Mainstreaming GPP in states and cities will require the standardisation, ease of implementation, and customisation that is best achieved using digital public infrastructure. Digital technology removes human intermediation, which is the bane of state delivery systems riven by corruption and inefficiency.

Greening of procurement is a prerequisite for greening of cities.

The Government e-Marketplace (GeM) launched in 2016 is a decisive shift towards GPP. It has over 600,000 registered businesses, including sellers of products and services related to renewable energy, energy-saving equipment, waste management, and electric vehicles. GeM is also promoting the circular economy by enabling the auction of obsolete and depreciated-value equipment and machinery, recyclable waste, scrap as well as land and buildings. A buyback function enables sellers to quote prices of new versions of products along with buyback prices of older ones. GeM is also offering ‘green transition services’ to help public organisations manage benchmarking, auditing, and planning for decarbonisation.

State governments can create their own e-marketplaces, just as they are promoting e-governance in municipalities.

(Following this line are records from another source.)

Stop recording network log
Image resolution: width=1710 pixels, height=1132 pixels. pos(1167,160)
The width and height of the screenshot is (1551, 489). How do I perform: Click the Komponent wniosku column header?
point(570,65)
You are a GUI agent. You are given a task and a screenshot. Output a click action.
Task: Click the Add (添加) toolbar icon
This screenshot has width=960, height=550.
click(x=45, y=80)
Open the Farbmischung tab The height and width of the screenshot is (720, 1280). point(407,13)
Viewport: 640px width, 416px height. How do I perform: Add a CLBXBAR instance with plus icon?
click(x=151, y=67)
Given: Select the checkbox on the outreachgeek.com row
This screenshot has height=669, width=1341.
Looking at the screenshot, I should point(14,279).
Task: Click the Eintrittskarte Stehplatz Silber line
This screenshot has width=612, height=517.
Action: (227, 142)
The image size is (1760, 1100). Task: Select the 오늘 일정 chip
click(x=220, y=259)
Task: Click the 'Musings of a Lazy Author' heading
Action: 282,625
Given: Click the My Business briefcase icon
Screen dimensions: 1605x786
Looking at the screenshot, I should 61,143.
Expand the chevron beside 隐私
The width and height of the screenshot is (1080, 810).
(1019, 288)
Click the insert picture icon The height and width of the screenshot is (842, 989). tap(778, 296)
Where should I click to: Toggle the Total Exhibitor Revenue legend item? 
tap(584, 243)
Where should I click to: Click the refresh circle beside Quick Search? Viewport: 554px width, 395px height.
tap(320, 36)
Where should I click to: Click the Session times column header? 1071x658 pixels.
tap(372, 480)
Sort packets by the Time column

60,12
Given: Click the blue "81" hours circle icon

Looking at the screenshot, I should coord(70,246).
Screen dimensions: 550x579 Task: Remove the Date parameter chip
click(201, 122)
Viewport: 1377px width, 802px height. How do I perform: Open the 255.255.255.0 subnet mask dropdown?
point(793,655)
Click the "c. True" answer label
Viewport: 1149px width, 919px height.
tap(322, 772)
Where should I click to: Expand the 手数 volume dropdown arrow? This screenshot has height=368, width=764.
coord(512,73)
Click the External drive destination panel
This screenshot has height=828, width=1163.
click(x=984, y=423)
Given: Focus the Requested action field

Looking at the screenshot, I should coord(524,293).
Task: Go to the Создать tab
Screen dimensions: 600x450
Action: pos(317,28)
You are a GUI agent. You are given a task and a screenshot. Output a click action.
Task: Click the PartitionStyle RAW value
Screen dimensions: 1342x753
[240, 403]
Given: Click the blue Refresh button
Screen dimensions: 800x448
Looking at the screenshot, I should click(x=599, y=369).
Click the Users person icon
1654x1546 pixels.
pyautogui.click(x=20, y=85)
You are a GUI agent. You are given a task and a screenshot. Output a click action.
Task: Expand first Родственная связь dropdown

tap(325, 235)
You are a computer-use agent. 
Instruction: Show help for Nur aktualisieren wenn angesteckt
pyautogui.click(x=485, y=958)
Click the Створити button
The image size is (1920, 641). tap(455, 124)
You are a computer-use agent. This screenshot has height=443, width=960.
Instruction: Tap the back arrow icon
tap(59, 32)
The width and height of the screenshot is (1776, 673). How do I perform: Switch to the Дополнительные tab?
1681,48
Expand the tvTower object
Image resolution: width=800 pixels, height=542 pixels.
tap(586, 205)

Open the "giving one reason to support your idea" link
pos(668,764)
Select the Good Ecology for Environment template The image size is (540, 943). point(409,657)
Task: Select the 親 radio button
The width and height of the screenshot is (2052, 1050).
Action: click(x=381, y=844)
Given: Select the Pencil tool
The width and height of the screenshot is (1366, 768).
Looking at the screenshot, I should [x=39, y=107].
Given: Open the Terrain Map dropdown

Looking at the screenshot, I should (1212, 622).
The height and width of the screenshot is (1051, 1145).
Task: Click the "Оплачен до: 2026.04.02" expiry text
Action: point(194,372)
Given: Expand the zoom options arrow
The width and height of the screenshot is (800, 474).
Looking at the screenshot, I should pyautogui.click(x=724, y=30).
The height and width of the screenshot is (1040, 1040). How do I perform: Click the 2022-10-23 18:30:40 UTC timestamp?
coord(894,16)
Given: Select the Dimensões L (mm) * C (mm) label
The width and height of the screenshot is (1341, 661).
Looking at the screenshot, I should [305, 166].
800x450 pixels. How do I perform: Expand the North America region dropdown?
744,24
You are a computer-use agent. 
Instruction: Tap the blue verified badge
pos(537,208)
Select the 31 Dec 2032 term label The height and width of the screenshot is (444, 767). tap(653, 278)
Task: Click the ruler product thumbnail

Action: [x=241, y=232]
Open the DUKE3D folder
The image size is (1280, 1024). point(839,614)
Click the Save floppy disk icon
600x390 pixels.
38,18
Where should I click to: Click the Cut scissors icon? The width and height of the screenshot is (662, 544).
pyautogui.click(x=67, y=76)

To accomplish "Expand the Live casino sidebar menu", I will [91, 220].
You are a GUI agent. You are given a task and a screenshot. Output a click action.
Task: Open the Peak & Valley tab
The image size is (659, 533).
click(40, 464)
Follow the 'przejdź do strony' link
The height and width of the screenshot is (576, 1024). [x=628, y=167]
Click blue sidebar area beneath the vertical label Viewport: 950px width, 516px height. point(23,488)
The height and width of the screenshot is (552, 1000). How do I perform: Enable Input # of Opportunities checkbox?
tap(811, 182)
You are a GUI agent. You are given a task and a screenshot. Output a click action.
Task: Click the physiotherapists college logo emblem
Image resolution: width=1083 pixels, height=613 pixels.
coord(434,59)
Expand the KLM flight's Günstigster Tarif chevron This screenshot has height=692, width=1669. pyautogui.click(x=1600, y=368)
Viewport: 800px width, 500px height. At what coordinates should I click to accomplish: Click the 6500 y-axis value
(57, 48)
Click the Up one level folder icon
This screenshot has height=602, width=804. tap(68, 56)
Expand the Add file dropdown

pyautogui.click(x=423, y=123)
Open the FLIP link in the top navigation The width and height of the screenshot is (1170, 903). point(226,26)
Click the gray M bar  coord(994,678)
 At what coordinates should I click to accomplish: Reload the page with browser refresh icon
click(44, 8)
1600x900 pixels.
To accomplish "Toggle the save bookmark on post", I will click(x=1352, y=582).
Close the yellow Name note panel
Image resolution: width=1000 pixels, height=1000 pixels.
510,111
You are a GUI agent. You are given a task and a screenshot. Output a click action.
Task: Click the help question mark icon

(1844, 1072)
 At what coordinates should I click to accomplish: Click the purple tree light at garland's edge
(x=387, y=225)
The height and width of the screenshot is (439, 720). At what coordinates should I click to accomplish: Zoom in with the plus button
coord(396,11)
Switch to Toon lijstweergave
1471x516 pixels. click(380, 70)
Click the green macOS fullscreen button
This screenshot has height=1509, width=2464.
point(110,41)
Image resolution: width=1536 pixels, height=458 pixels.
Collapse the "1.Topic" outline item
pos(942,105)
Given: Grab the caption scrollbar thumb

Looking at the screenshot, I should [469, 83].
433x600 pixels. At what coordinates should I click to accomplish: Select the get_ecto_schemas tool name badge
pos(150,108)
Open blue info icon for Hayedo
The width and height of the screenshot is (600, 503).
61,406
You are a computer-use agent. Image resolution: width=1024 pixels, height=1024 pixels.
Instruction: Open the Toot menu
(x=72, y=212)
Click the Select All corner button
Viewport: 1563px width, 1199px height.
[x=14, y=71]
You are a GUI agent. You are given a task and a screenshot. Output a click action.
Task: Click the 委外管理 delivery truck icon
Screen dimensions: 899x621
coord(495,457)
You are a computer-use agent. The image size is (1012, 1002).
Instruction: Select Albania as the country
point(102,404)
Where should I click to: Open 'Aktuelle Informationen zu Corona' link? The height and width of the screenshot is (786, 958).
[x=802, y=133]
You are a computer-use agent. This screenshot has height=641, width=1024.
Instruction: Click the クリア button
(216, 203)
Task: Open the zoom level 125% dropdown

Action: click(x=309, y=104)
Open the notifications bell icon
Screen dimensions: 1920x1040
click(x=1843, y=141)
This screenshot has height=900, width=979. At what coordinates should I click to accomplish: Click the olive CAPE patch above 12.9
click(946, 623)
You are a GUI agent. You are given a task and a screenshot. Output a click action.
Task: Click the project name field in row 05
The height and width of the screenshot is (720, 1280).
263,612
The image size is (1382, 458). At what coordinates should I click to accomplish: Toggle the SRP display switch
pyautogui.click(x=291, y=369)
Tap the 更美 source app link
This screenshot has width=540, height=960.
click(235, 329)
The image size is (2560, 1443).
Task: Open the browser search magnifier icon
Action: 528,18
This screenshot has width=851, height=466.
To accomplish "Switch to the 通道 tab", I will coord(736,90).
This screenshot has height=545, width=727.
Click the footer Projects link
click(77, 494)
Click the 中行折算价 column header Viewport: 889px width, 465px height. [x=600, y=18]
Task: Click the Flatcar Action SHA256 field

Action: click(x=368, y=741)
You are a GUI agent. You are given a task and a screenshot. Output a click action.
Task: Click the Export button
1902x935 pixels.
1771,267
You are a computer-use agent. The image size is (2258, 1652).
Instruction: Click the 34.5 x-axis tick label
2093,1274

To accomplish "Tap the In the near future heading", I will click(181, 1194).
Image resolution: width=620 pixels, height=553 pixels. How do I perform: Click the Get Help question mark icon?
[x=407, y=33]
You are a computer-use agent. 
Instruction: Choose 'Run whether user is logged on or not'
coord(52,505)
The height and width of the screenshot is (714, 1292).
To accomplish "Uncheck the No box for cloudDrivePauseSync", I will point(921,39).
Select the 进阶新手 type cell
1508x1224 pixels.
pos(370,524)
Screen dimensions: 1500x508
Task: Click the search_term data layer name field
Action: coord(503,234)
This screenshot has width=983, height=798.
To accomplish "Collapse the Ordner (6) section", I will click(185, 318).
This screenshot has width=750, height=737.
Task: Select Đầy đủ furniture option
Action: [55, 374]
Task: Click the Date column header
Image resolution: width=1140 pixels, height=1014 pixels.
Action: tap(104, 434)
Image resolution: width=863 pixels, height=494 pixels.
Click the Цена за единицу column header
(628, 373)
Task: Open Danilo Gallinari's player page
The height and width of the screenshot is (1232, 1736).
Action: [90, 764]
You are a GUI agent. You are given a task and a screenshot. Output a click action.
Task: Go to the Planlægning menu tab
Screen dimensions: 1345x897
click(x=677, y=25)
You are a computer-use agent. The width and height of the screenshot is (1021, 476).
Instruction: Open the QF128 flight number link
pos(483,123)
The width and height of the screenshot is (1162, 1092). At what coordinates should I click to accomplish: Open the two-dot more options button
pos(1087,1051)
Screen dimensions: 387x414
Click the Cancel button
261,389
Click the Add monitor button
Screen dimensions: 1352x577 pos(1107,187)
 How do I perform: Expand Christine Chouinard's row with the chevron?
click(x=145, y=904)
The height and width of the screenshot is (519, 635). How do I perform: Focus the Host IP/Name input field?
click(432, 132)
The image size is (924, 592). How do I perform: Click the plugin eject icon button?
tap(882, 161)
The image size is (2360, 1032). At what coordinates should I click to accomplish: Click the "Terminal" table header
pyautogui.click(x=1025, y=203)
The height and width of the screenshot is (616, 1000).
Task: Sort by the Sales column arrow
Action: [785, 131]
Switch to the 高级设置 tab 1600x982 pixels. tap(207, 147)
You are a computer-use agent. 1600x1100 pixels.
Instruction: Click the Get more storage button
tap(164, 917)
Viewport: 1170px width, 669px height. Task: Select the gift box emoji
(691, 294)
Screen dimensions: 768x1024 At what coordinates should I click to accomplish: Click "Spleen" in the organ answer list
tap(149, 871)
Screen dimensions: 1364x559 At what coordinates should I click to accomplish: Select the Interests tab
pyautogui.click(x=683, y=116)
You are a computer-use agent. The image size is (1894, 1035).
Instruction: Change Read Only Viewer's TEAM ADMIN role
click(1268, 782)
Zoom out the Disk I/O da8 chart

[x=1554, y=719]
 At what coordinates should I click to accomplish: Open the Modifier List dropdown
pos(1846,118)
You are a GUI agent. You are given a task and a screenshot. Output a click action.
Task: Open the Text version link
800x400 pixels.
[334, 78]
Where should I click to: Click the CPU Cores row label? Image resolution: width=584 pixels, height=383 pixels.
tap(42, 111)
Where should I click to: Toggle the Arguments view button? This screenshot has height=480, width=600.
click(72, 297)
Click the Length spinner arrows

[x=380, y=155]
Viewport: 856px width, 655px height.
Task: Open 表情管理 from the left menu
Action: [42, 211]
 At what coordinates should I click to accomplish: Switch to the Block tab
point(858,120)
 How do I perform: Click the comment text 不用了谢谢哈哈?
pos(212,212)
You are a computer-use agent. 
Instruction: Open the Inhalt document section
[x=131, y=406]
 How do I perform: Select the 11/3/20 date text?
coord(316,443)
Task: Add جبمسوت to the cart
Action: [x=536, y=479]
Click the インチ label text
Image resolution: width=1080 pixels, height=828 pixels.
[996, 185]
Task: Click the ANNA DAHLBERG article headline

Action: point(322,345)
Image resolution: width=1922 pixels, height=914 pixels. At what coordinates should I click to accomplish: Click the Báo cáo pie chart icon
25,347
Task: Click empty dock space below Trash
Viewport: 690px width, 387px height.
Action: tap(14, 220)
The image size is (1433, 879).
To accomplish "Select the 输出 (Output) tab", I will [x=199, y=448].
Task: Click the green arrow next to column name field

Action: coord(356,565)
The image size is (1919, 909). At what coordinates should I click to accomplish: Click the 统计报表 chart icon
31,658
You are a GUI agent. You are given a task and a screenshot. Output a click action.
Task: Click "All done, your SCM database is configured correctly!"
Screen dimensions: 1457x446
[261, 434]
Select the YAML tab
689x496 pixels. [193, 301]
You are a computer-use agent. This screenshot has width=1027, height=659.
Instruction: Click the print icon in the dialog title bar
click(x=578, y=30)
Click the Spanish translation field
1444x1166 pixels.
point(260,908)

Although each city has unique needs due to size, geography, climate, and financial strength, it may not be desirable for all cities to create their own markets. State governments can leverage bulk procurement of green products to lower the ‘green premium’ attached to innovation, while also promoting, in exceptional cases, localisation of production to capture early-stage innovation. The Smart Cities Mission has launched an online City Innovation Exchange, where city administrations set out problems for vendors to solve with new products and technologies.

Trained procurement professionals are needed for mainstreaming GPP in states and cities, as well as extensive capacity building to produce standard bid documents and specifications, define performance standards, and for monitoring and evaluation. Performance criteria can become entry barriers if buyers are unable to distinguish between purveyors of ‘greenwash’ and genuine innovators. The market for green products must avoid the pitfalls of the market for pharmaceuticals, where lax regulation has ceded the market to expensive branded drugs, belying the promise of cheaper generics.

GPP systems also need protection from anti-competitive practices such as collusive bidding, cartelisation, and abuse of dominance that prevent cities from obtaining the best ‘value for money’ (VfM). The Government of India’s manuals for procurement of goods, works, and services emphasise VfM as an equally valid basis for public procurement as lowest cost, which tends to be the default mode.

VfM is best realised after considering life-cycle cost – the Smart Cities Mission mandated that cities budget for capital expenditure as well as operation and maintenance costs. An appreciation of VfM would breed quality consciousness, without which cities can neither mitigate emissions nor adapt to climate change. Greening of procurement is a prerequisite for greening of cities.